Aim of the exercise
Without any pictures, retype exactly the lines from the one with "Viewport: 651px width, 522px height." through the final line of the records.

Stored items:
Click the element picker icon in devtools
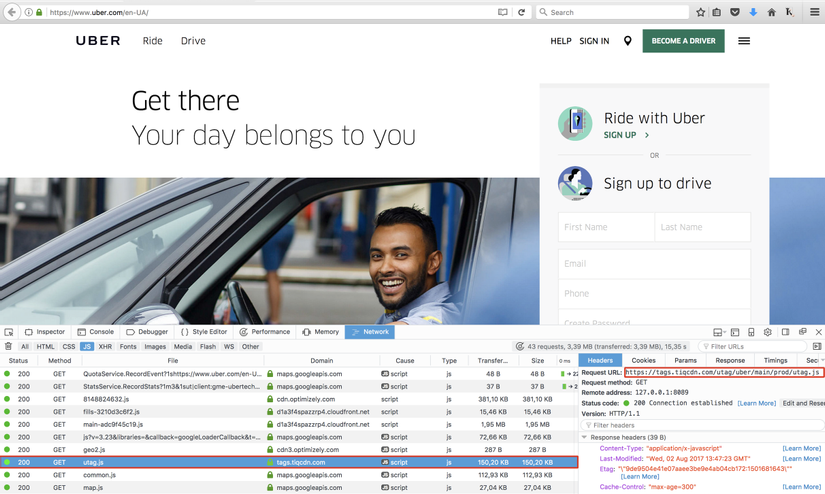The image size is (825, 494). click(8, 332)
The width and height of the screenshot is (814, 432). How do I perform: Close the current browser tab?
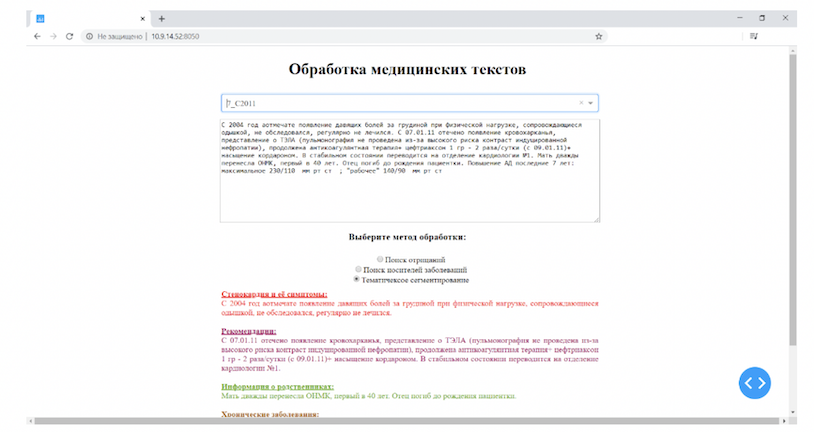pyautogui.click(x=144, y=18)
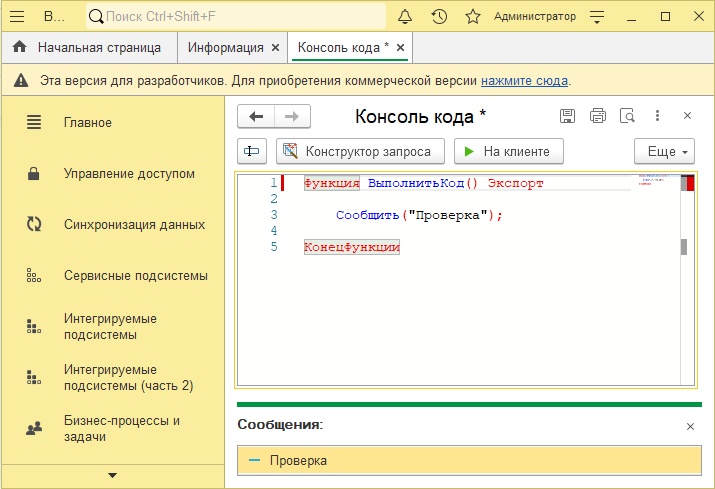Switch to the Информация tab
The height and width of the screenshot is (489, 715).
pyautogui.click(x=225, y=48)
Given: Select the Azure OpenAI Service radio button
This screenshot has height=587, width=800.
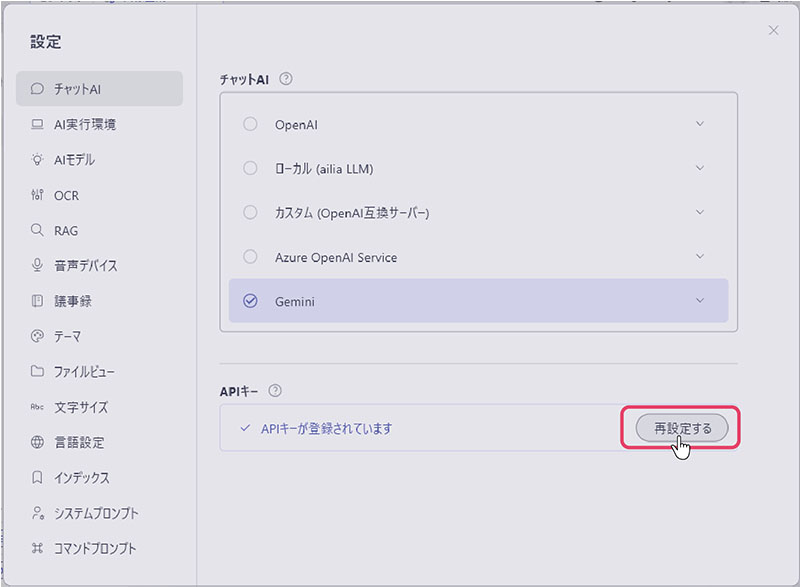Looking at the screenshot, I should click(x=250, y=257).
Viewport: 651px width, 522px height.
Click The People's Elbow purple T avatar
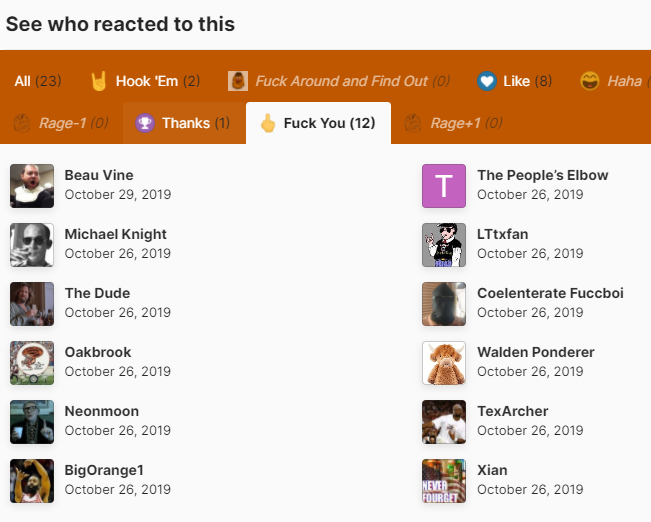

Response area
Viewport: 651px width, 522px height.
Click The People's Elbow purple T avatar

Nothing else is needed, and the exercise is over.